Once you determine what you believe is holding yourself and your team back from successfully growing your business to the level that matches your expectations (remembering that this is your reality, but analysis by others may subsequently come up with different findings) you can target the market to find the fresh pair of eyes you need to give you a greater and fresher independent perspective.

You might decide to find a mentor, access community or local government resources, utilise resources from any associations of which you are a member, hire a business coach, engage a business advisor, call in a management consultant, or actually employ (either part-time or full-time) a good business manager, with complementary skill sets to your own.

Whatever you choose, you must be willing to work with the person concerned, and make sure that you establish upfront, how you will value their contribution.
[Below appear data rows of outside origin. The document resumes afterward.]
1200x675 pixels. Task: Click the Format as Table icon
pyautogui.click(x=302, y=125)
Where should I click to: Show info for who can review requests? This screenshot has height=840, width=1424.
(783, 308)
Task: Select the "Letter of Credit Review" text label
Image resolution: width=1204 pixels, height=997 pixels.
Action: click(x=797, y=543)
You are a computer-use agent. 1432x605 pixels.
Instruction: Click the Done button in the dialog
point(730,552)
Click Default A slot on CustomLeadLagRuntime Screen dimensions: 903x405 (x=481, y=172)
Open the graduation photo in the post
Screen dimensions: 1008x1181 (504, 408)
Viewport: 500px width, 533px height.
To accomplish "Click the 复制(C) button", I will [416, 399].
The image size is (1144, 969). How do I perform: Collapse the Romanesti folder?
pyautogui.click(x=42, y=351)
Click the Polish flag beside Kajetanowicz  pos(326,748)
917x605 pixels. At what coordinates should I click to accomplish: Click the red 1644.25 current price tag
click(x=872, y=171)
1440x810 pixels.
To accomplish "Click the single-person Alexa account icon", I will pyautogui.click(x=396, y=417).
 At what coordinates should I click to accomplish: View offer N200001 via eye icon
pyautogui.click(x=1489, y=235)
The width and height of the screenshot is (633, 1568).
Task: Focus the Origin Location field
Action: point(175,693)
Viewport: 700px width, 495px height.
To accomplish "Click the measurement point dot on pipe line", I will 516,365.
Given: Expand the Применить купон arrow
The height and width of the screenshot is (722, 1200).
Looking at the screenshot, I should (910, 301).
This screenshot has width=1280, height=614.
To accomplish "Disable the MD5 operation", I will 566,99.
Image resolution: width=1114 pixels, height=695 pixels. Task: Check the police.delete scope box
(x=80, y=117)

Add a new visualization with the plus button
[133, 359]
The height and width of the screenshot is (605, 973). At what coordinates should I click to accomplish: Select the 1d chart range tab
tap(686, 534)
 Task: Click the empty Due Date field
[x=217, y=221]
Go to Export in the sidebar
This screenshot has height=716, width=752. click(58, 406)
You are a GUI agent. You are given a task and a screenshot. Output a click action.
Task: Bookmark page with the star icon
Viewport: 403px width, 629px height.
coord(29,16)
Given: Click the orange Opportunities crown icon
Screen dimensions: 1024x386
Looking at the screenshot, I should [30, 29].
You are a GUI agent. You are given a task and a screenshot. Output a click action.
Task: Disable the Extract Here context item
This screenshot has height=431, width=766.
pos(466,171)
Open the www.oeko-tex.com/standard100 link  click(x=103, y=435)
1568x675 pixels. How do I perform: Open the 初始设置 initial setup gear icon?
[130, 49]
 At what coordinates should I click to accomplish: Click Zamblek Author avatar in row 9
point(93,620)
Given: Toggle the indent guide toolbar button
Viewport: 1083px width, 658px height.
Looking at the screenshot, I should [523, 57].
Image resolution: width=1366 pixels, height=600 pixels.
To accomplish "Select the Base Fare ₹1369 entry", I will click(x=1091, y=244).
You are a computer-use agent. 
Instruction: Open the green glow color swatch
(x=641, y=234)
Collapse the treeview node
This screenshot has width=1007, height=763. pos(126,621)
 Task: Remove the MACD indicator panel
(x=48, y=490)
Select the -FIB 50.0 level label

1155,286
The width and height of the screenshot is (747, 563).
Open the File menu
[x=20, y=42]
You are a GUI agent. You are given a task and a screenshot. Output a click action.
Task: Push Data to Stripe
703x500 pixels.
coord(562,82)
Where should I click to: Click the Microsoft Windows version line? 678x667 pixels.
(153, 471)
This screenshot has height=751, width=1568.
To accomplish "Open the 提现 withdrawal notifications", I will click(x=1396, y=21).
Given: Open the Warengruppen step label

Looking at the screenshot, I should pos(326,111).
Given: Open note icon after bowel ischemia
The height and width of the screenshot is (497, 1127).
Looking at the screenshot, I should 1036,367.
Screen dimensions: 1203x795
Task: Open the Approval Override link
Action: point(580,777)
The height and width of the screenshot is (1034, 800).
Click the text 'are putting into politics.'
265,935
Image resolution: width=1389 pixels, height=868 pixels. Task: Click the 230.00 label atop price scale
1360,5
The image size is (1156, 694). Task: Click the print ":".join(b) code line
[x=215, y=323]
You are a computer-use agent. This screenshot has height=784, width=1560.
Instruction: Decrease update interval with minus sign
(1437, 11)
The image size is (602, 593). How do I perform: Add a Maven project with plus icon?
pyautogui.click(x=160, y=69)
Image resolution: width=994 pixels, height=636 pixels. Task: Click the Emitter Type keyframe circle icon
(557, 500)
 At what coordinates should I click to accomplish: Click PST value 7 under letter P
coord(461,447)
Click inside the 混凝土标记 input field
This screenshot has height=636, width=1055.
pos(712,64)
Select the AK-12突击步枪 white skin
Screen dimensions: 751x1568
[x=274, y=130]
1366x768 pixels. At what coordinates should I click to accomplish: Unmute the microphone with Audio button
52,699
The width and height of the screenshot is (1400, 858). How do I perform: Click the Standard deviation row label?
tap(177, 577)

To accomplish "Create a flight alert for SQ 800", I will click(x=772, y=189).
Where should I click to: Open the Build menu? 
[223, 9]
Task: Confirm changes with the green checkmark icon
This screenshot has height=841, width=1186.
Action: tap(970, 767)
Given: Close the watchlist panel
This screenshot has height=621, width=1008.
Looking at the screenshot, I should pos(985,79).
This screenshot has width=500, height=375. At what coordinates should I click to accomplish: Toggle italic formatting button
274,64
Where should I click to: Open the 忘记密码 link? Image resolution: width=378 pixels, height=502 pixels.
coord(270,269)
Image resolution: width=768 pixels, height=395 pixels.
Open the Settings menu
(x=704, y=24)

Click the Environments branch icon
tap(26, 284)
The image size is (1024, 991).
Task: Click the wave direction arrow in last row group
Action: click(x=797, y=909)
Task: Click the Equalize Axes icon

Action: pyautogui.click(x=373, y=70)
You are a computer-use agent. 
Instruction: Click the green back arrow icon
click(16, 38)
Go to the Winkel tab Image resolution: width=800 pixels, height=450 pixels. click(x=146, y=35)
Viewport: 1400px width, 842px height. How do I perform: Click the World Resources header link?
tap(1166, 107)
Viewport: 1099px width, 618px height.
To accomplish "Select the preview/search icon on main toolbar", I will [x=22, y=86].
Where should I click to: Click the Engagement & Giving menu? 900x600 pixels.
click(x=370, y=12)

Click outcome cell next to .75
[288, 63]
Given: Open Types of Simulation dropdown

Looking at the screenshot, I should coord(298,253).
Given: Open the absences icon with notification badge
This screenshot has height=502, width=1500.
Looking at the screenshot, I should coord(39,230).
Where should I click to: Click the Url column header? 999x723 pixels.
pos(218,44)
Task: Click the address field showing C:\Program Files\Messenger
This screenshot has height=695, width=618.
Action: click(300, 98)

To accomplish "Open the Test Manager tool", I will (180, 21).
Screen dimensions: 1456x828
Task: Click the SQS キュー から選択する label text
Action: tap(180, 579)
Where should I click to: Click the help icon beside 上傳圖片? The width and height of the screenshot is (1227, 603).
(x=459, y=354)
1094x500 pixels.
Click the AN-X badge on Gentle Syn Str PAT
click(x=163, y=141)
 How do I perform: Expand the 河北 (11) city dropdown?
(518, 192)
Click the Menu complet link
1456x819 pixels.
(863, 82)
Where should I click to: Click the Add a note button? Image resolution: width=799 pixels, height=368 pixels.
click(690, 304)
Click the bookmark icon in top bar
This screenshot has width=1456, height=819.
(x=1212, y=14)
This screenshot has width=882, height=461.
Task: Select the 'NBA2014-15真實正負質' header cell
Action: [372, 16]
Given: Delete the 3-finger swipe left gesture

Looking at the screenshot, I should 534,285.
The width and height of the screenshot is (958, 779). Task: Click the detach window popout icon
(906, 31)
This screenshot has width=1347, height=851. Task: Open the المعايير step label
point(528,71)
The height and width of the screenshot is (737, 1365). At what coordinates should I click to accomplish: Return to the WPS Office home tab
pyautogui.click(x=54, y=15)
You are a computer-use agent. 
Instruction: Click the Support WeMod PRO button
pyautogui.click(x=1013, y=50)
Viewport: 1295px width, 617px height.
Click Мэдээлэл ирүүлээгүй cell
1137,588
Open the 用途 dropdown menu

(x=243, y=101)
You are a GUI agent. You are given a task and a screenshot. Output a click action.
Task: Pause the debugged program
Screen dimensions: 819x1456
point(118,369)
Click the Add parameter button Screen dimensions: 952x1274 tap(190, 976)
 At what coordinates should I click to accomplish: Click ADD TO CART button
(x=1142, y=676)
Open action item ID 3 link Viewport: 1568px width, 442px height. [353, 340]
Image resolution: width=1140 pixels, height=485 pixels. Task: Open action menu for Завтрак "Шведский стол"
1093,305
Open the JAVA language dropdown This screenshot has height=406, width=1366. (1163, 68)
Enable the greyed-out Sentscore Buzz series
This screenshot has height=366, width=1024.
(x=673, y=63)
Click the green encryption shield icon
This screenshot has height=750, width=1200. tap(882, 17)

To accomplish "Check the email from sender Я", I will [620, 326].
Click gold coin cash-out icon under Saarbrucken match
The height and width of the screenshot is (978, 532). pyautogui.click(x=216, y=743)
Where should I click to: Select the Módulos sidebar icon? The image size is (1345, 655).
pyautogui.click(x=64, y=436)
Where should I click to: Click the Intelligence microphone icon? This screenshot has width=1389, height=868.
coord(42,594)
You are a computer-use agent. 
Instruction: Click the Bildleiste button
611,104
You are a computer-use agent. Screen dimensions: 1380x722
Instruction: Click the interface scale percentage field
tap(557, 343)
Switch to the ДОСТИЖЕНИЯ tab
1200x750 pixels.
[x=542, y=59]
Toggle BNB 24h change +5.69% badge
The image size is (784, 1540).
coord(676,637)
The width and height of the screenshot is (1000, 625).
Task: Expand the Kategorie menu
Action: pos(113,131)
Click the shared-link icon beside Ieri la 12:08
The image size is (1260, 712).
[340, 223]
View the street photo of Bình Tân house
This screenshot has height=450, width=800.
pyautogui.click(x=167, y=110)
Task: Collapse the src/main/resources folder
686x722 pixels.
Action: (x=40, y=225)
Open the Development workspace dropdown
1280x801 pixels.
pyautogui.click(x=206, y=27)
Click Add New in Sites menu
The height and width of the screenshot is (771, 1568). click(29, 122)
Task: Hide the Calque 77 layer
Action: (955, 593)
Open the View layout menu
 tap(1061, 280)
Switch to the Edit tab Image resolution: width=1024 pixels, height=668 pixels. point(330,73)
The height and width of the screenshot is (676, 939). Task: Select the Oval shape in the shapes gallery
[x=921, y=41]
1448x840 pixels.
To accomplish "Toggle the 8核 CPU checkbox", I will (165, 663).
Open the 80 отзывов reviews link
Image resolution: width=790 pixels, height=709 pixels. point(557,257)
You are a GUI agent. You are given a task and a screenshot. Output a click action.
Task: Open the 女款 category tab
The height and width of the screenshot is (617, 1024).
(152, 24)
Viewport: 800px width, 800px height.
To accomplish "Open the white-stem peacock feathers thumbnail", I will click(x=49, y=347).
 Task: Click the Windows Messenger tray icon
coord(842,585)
Where appropriate, ensure that where fees are involved, you look on the fee as an investment in the future of your business, not a cost to minimize at the expense of the quality of the outcomes likely to be produced.

In general, look for a pair of eyes that are well qualified, have broad business experience, have owned a business themselves, have a track record that demonstrates good analytical and consultancy skills, and who will commit to providing their expertise for as long as it takes for you to extract all that you can from the relationship.

Is your business well and truly in need of a fresh set of eyes to flesh out the reasons why your business is not doing as well as expected?

Are you willing to expose yourself to that level of scrutiny for the greater good of your business?

Do you see the cost that you may incur in bringing in a fresh pair of eyes to look over your business as an investment in the future of your business or an expense to be minimized?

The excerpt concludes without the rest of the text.